Just because someone doesn’t respond in the expected manner, that does not mean they lack the feelings we associate with those responses.  If you cannot see that autistic people do indeed have empathy, then possibly you are not perceiving their distress, identifying the feelings being experienced, discerning probable causes, and being able to identify with such situations.

9 Comments

  1. 2 August 2009 at 4:31

    […] before, putting thoughts together was like stringing beads while wearing heavy ski mittens.  But this […]

  2. NTE said,

    18 February 2009 at 15:51

    Andrea, I completely agree about the difference between how empathetic most people think they are and how empathetic they actually are. And I think you make some great points about how differently people show their empathy and how it can be interpreted. Wonderful post!

  3. Kimberley said,

    29 January 2009 at 10:28

    I got Mono when I was in the hospital after a spinal cord injury. It set me back a bit because I could barely stay awake long enough to eat. I was in a haze for weeks, and it’s no fun at all!

    Your post really got me thinking about things. It’s too bad more people don’t view things the way you described them.

  4. 16 January 2009 at 14:05

    […] and Snoopery January 16, 2009 — diddums I enjoyed Andrea’s blog post You just don’t get it.

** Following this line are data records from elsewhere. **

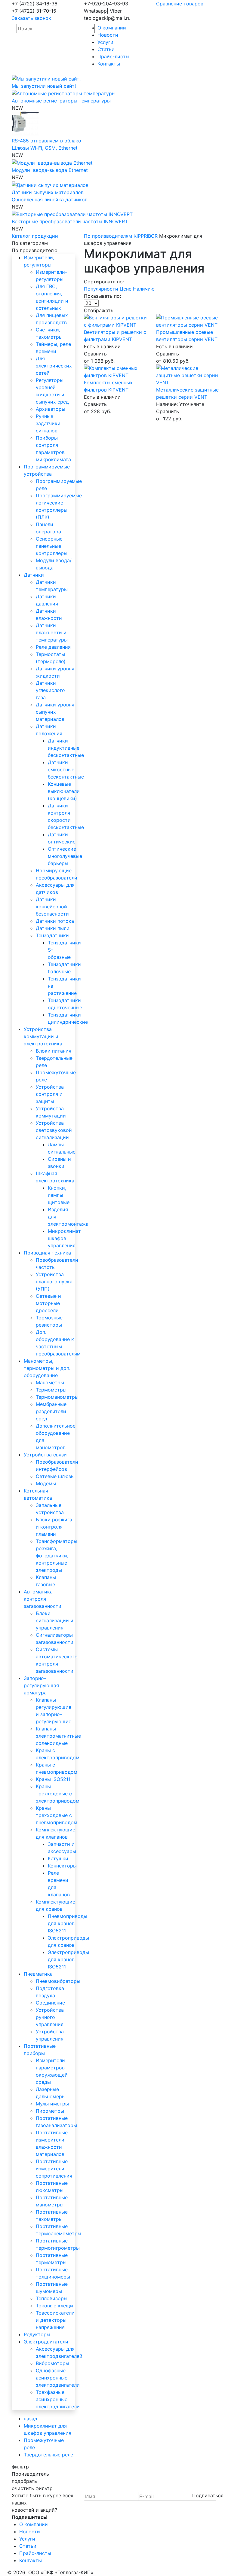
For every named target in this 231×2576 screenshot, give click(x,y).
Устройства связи (45, 1455)
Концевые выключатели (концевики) (64, 791)
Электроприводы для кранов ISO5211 (68, 1959)
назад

I seem to respond that way to people’s stories… recently a friend was talking about a […]

  5. 14 January 2009 at 14:47

    I agree a million times!!! My son is SO SENSITIVE to the moods of others, and he doesn’t always understand them, and he tries so hard to process and make sense of them!!!! I wish this were better understood, universally, about people (ESPECIALLY kids) with autism!

  6. diddums said,

    14 January 2009 at 12:04

    I do that a lot: show sympathy by saying “something like that happened to me”. Sometimes it’s because when someone says “X has gone wrong in my life,” they will probably feel embarrassed or further depressed if I respond with “how absolutely awful — poor, poor you!” Anyway, I do wonder if I come across the wrong way for these reasons.

  7. Fleecy said,

    14 January 2009 at 1:36

    “Unfortunately, to a lot of neurotypicals this comes off as being “self-involved” because the autistic person is talking about theirself, when what they’re really trying to do is to connect with you by describing how they can understand and empathise with what you’re experiencing, as they have had similar things happen.”

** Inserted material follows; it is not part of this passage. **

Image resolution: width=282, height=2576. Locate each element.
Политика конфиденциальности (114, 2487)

    It was such a nice surprise to see this mentioned and explained so well by someone. I had this problem so long, not knowing why people seemed to think I was being inconsiderate when I was trying to express sympathy in really the most reasoned manner I can think of – the format, “I’ve dealt with something similar and it is not fun.” but it does seem to get taken as “Well why are you talking about YOU now? This is about me!”

    I’m not sure how a person is supposed to express sympathy if not in some conveyance of understanding of the circumstance (isn’t that what sympathy is?). These days I go no further than saying something to the effect of, “Oh, well that sounds unpleasant.” I haven’t found a better way.

    That seems to be a big source of all the negative things people say about autism/autistics. Lack of empathy, no social skill, etc. When it often seems to be more a case of something being expressed differently (or sometimes not expressed if the person doesn’t know a way to express it at all, I’m sure that happens too), but people are looking for a very specific expression of something and when they don’t see it being expressed their way, they think it is entirely absent.

  8. Paula Kamen said,

    13 January 2009 at 23:42

    Thank you, Andrea, for the nice mention about my book! It’s interesting to see what helped you. And I’m glad to now know about your blog…
    Paula Kamen

  9. Patrick said,

    13 January 2009 at 23:41

    I think you have done very well in pointing out that what Some of the people write about their perception of Empathy involving others could be because They aren’t fully aware of how those others are processing inside.

    Sometimes it really makes me sad or mad or upset reading what appear to be clueless interpretation by the diagnostic/research community.